▶ DOCUMENT PASSAGE
★ ★ ★
Fusing machine learning and signal processing accelerators: Machine learning techniques are becoming more commonly used in BCIs. Recent work on uBrain [ISCA ’22] proposed initial studies on inference accelerators for BCIs. While this is an important step forward, there exist opportunities to improve inference accelerators for BCIs. In particular, it is worth noting that the BCI space requires a mix of signal processing and machine learning approaches. An example is seizure prediction and detection, where both are needed for robust prediction of seizure advent and spread. Building common hardware platforms that can support both classes of applications remains an open area of research in computer architecture.
Exploring asynchronous & neuromorphic techniques: Our HALO chips – where each of our mini-ASICs operates in its own clock domain – revisit globally asynchronous locally synchronous designs. Even more aggressive forms of asynchronous design may be particularly beneficial for the remaining power-inefficient parts of BCIs, such as general-purpose micro-controllers. Similarly, recent progress on neuromorphic hardware, including approaches like race logic and space-time computing, may present intriguing opportunities to implement ultra-low power approaches for spike sorting, clustering, or principal component analysis pipelines on BCIs. Such approaches may reserve separation of research and clinical BCIs to situations where the desired brain-computer communication bandwidth is in hundreds of Mbps, rather than the hundreds of Kbps.
Fine-grained power management: BCIs offer interesting constraints and environmental quirks that can enable new studies on idle and active low-power modes as well as policies to manage them using heuristics, control theory, machine learning, and hybrid solutions. Consider, for example, that BCIs provoke an immune response in the brain, often resulting in the formation of new blood vessels around the physical BCI. It may be possible to use the blood flowing through these vessels to offer some natural heat removal. Perhaps there may be opportunities to revisit ideas like computational sprinting in view of these types of environmental aspects of BCI deployment.
Power-efficient radios: Although computer architects have historically focused mostly on processors, memory, and storage, the wireless radios on board BCIs present a major roadblock to better power efficiency. There may exist significant scope to leverage the ideas discussed thus far – accelerators, asynchronous design, neuromorphic computing, and more – not just for compute, but to also build more power-efficient radios. In general, co-designing compute with radios that can trade off transmission distance with energy efficiency remains relatively unexplored and could be a rich area for exploration.
About the author. Abhishek Bhattacharjee is an Associate Professor of Computer Science at Yale University and a member of the Neurocomputation and Machine Intelligence Center within Yale’s Wu Tsai Institute. His research interests span computer architecture and systems software, with a focus on address translation and the virtual memory abstraction, and more recently, on brain-computer interfaces.
★ ★ ★
▶ DATA LISTING
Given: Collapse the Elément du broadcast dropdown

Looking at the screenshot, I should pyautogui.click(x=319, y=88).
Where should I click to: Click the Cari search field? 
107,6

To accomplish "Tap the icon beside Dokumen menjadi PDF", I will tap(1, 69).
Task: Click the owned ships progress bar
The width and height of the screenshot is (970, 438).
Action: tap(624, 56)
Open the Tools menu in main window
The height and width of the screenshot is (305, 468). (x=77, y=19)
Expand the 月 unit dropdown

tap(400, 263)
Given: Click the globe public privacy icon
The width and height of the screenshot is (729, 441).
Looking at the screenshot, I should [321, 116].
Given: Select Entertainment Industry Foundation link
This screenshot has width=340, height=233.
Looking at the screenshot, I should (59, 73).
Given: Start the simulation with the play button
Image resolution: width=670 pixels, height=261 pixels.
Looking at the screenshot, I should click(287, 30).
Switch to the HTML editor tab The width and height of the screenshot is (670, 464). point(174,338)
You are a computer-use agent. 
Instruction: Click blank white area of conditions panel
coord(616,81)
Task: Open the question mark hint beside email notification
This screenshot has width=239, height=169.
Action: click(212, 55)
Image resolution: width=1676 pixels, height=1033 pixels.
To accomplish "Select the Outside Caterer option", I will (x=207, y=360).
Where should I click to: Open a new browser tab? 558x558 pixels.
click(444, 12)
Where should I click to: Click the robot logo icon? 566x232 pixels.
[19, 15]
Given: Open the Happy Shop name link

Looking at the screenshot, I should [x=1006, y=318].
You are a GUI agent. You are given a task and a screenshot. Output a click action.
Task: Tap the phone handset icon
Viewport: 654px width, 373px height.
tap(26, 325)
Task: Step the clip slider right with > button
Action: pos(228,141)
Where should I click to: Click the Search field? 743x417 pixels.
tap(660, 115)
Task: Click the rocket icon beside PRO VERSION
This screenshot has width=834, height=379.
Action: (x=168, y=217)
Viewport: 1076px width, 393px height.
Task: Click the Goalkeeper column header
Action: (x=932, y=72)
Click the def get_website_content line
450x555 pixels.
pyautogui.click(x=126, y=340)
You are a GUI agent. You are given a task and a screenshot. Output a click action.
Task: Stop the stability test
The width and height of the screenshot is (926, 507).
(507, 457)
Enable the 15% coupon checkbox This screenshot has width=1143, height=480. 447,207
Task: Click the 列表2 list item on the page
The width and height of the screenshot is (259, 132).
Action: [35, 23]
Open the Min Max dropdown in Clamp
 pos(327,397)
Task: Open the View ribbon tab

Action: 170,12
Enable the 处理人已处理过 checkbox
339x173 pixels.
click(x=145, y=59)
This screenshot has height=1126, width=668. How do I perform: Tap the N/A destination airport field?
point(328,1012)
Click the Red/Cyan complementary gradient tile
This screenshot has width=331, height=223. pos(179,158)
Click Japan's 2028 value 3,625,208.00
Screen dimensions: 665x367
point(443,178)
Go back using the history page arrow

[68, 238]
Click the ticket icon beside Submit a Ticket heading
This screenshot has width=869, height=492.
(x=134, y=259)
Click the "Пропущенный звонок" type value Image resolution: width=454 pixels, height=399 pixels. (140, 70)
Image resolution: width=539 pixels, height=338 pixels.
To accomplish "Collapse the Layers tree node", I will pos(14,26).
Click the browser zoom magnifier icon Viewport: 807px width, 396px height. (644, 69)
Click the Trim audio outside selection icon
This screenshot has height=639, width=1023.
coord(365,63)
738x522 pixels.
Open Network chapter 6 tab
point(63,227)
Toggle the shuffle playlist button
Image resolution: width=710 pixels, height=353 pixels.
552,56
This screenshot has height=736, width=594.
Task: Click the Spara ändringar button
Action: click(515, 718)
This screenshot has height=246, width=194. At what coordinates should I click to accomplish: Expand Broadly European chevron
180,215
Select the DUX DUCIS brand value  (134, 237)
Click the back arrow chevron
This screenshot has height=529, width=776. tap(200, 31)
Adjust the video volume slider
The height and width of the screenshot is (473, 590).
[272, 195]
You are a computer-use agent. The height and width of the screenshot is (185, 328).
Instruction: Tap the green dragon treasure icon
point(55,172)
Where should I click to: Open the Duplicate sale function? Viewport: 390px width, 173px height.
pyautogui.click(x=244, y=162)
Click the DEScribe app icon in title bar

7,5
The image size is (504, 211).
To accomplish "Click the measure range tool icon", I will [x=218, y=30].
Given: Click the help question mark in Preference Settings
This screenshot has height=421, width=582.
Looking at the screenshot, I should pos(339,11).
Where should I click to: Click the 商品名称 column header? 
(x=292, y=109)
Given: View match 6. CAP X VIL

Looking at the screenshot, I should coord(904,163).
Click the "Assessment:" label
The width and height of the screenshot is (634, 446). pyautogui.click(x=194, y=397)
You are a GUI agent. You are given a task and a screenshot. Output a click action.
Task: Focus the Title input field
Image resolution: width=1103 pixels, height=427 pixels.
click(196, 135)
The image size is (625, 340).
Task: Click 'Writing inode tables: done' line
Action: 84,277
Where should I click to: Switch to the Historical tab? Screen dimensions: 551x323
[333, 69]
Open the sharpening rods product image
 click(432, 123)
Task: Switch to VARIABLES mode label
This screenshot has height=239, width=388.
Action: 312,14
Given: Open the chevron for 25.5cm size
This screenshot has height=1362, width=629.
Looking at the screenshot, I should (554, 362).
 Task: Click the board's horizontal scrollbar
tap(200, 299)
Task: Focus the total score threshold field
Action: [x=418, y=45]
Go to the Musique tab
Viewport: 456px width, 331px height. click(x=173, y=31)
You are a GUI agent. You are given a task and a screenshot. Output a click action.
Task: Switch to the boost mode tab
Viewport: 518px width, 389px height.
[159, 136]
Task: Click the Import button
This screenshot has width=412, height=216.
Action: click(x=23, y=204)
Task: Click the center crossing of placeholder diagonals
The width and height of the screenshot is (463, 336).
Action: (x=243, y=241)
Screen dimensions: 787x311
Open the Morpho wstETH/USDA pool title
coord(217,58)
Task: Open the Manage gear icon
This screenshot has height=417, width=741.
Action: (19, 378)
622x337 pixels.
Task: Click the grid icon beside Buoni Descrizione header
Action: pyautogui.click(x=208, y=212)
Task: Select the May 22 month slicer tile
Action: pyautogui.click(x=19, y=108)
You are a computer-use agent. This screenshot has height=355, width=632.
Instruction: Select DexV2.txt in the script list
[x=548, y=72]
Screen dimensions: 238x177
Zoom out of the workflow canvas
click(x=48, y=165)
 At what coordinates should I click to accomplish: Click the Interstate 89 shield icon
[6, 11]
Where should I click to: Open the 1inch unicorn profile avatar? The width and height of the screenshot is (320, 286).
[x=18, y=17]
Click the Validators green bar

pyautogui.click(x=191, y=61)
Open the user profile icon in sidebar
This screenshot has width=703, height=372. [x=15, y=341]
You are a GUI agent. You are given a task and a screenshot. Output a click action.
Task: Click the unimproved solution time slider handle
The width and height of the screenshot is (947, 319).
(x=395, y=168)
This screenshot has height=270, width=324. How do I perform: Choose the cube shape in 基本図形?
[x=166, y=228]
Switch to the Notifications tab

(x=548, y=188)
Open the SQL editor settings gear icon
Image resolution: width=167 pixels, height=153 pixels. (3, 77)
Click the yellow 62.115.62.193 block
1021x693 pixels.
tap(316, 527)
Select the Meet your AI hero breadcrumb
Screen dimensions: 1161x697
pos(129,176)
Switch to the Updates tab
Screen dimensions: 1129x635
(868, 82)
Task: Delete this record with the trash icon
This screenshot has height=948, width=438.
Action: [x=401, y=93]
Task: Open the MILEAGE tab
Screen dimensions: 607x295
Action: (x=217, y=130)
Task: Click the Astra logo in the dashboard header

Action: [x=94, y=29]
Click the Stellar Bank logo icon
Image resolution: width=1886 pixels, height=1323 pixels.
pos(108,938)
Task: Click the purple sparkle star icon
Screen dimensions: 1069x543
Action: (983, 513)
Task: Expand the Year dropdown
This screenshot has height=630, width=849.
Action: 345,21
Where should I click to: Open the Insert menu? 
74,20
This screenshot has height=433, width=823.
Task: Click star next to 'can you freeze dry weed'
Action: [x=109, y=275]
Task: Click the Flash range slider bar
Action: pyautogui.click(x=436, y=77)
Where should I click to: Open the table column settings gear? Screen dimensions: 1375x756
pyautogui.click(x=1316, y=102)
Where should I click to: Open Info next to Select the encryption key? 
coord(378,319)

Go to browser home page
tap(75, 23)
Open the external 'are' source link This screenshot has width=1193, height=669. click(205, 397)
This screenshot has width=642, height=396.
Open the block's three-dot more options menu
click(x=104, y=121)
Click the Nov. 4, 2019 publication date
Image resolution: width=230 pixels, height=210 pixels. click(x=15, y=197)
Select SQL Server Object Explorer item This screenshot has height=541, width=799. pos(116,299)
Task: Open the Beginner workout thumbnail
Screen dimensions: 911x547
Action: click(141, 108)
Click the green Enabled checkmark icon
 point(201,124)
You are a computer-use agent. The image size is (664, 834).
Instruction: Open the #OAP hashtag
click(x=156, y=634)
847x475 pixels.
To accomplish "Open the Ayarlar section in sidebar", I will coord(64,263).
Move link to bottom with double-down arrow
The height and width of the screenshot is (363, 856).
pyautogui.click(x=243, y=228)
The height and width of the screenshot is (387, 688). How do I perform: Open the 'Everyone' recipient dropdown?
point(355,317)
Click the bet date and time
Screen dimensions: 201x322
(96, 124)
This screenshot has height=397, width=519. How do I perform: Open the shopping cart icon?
★ ★ ★
▶ TASK OBJECTIVE
Please write out the stretch of the brain-computer interface passage from "Fusing machine learning" through "in computer architecture.", word for word.

▶ OUTPUT BELOW
Fusing machine learning and signal processing accelerators: Machine learning techniques are becoming more commonly used in BCIs. Recent work on uBrain [ISCA ’22] proposed initial studies on inference accelerators for BCIs. While this is an important step forward, there exist opportunities to improve inference accelerators for BCIs. In particular, it is worth noting that the BCI space requires a mix of signal processing and machine learning approaches. An example is seizure prediction and detection, where both are needed for robust prediction of seizure advent and spread. Building common hardware platforms that can support both classes of applications remains an open area of research in computer architecture.